Una vez evitado el colapso total del sistema democrático –todo un logro–, la sociedad fue regresando, paulatinamente, a su predilección por la caterva de los especialistas en latrocinio. De a poco, fueron volviendo todos. Lo que, en los obscenos años noventa había saturado a la población –el maridaje insolente entre políticos millonarios y empresarios venales–, fue quedando paulatinamente en el olvido.
Después de una breve temporada de recato, a partir de 2003, ya con Néstor Kirchner –el presidente que firmaba leyes y decretos con una Bic y revoleaba con torpeza el bastón de mando–, la política fue, lentamente, quitándose el maquillaje de la humildad. Cuando, a fuerza de planes sociales y otros sedantes, la economía lo permitió, el negocio se fue normalizando. Los huérfanos dirigentes del Frepaso (el partido que había creado Álvarez), en su mayoría naturalizados kirchneristas, también se adaptaron a la nueva realidad: aprendieron rápido a disfrutar de los bienes terrenales. La palabra “caja”, que antes les producía alergia, se convirtió en una herramienta imprescindible para “cambiar las perimidas estructuras sociales”. Excitados por el relato setentista –un brebaje que anestesiaba toda discusión profunda sobre los trágicos años 70–, se volcaron a la caza de bienes y servicios. La vida, finalmente, es única e irrepetible.
En el circuito de la farándula televisiva (antes de nuestra era) se le atribuye al talentoso Gerardo Sofovich haber convocado, en los 90, a un escritor progre para su programa Polémica en el bar; más por una pulsión dinástica que por necesidades de rating. Dicen en esos mentideros que Gerardo recurrió primero a la seducción intelectual para luego desembuchar su primera oferta en moneda contante y sonante.
–Ya te dije, Gerardo, mis diferencias con vos son de carácter ideológico –habría dicho, palabras más, palabras menos, el convocado.
–¿Cinco mil dólares por mes? –habría ofertado entonces el productor.
–De ninguna manera –respondió, al borde de la ofensa, el convocado.
–¿Siete mil?
–Con todo respeto, Gerardo, creo que no comprendés que lo mío es una cuestión de convicciones...
Finalmente, ante una cifra irresistible, el intelectual pareció ceder:
–Bueno, en fin... quizá podría evaluarlo...
A lo que el rey de la pantalla habría cerrado la conversación:
–Solo quería saber cuál era tu precio –le espetó, pagó el café y se retiró con una sonrisa desbordante.

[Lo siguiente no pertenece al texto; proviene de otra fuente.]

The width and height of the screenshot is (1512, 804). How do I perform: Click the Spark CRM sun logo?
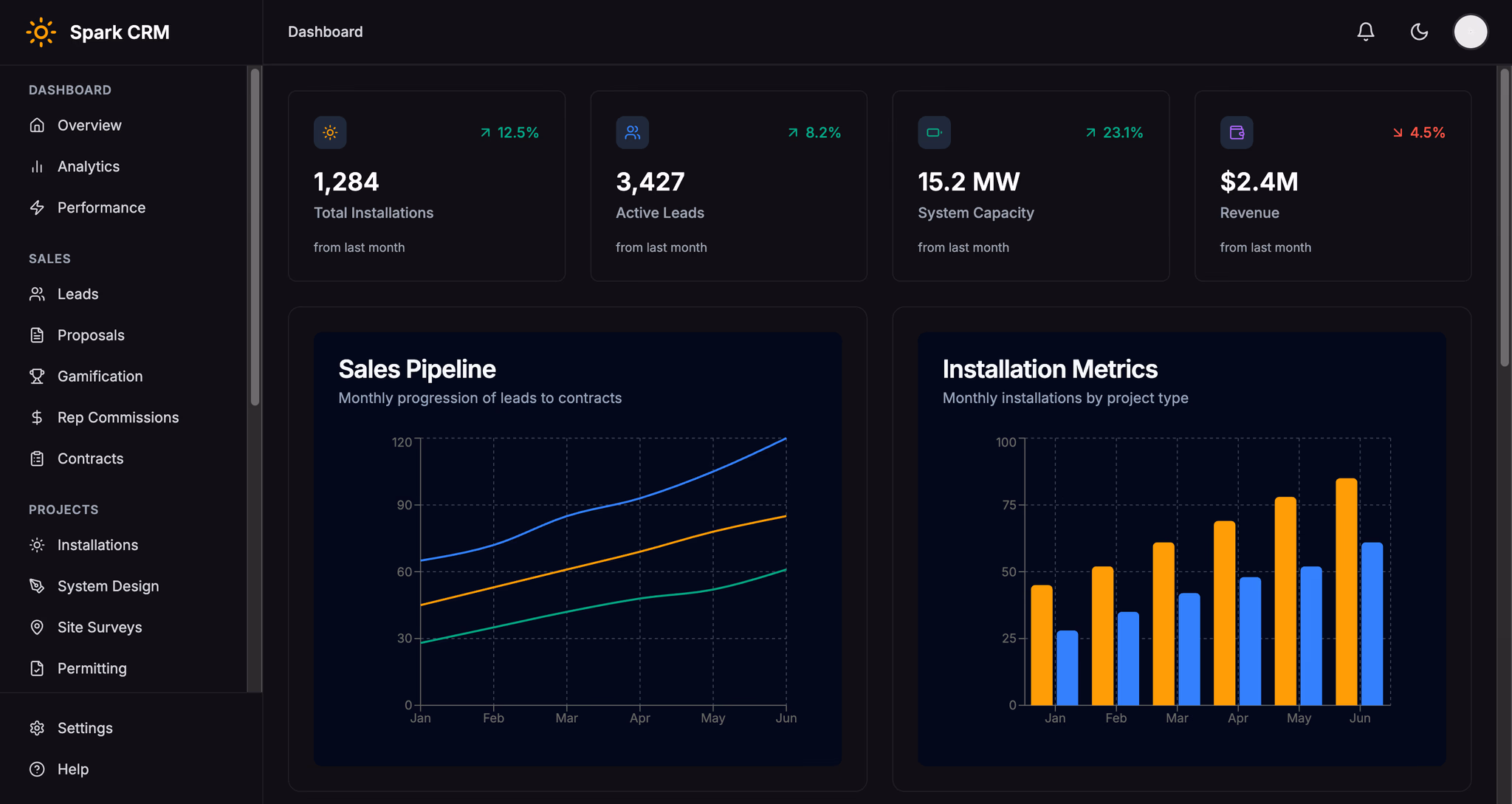tap(41, 32)
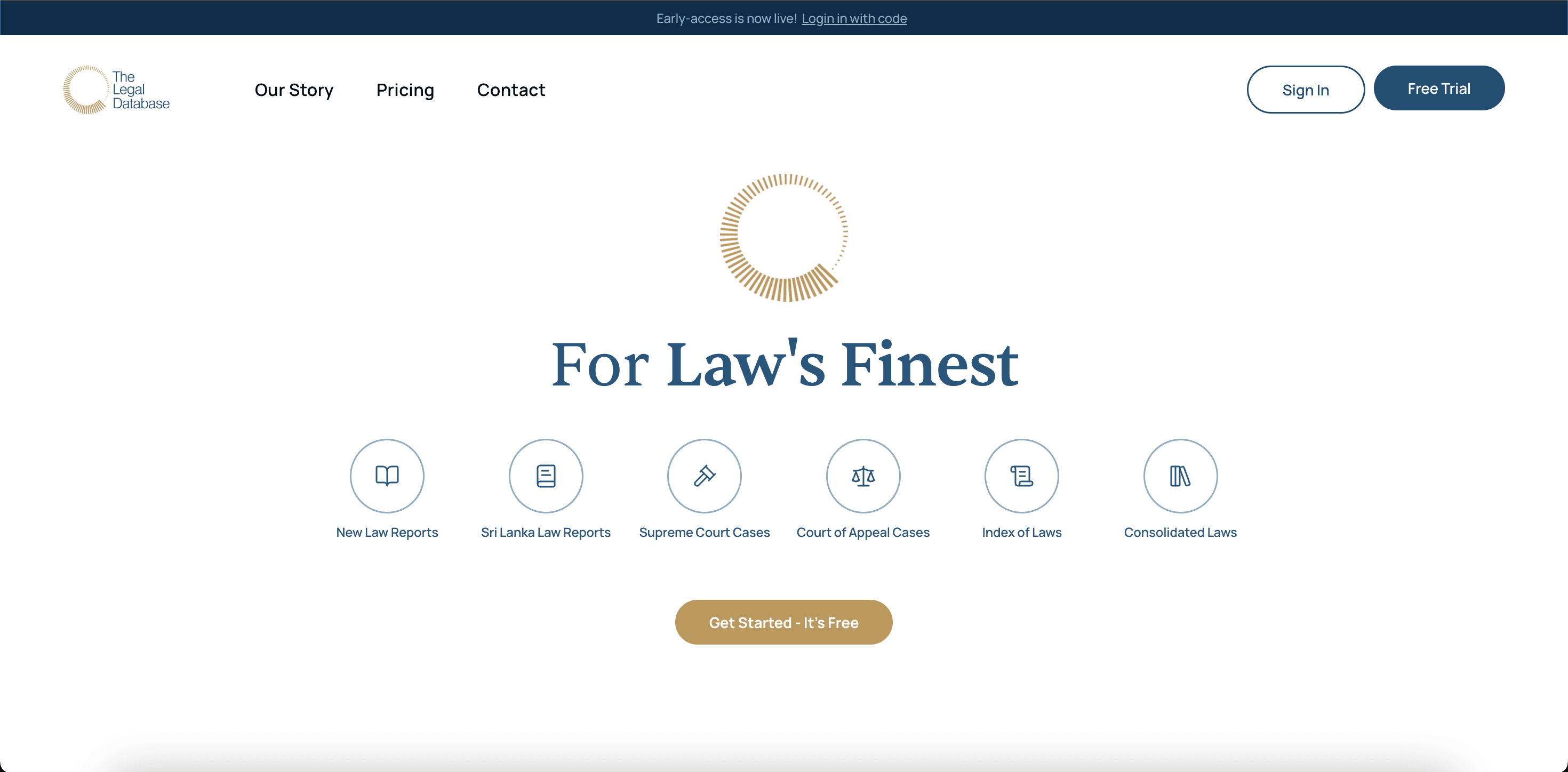This screenshot has height=772, width=1568.
Task: Open Index of Laws scroll icon
Action: point(1021,476)
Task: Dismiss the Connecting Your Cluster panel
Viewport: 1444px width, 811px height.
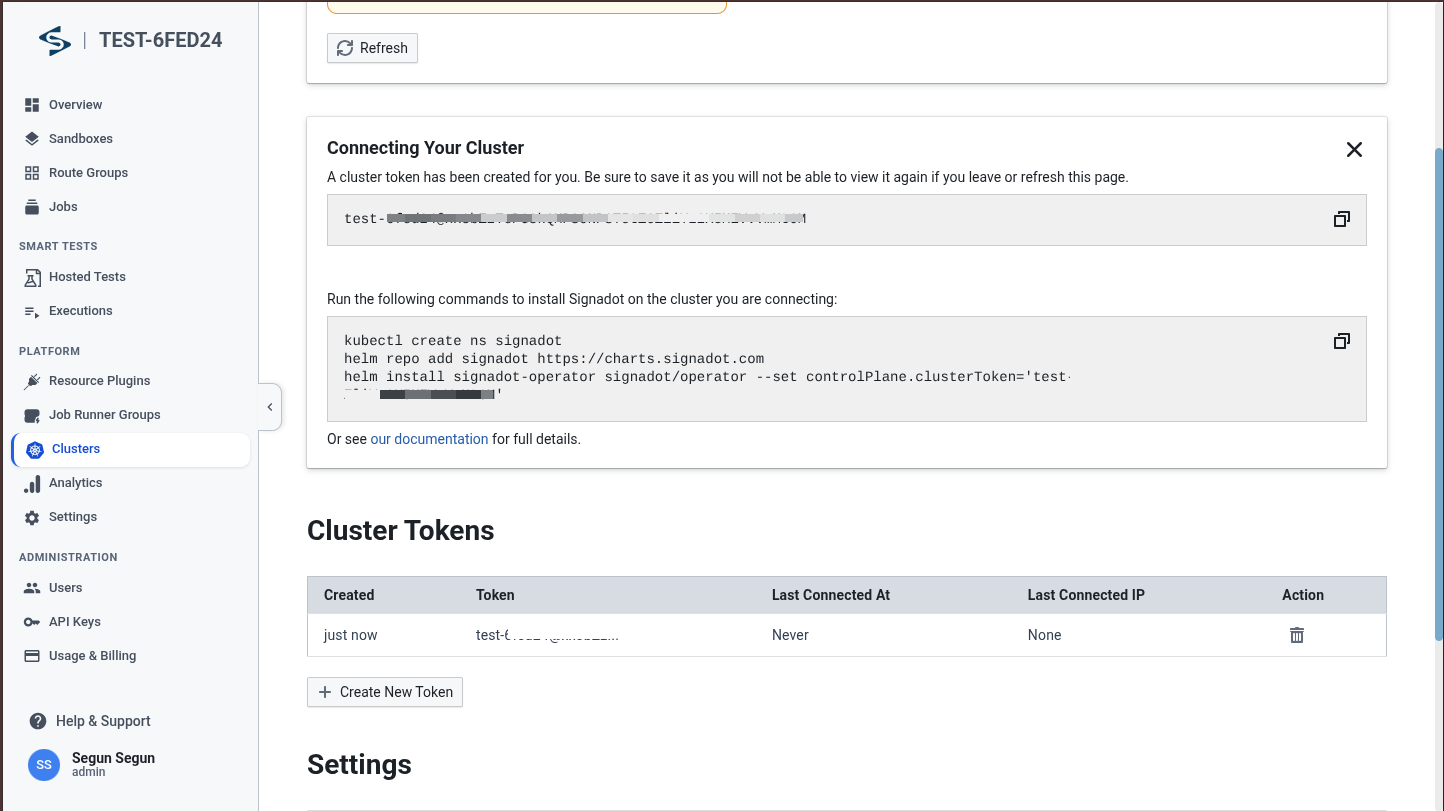Action: (1354, 149)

Los idealistas parecerían condenados a la perplejidad. Sin embargo, son imprescindibles para contener la codicia de los fulleros profesionales. A veces se gana, la mayoría de las veces se pierde. Pero, lo que resulta intolerable, visto a la luz de los últimos acontecimientos, es comprobar que la legión de honestos haya sufrido tantas bajas. Que la insolencia se muestre arrogante. Que un paseo en yate de un servidor público pueda ser entendido como legítima aspiración y no como oprobio.
“Voté a Massa para que no gane la derecha”, le escuché decir a un exintegrante de la cofradía de los honestos. Inmediatamente pensé: qué bien estábamos cuando, al menos, compartíamos la congoja.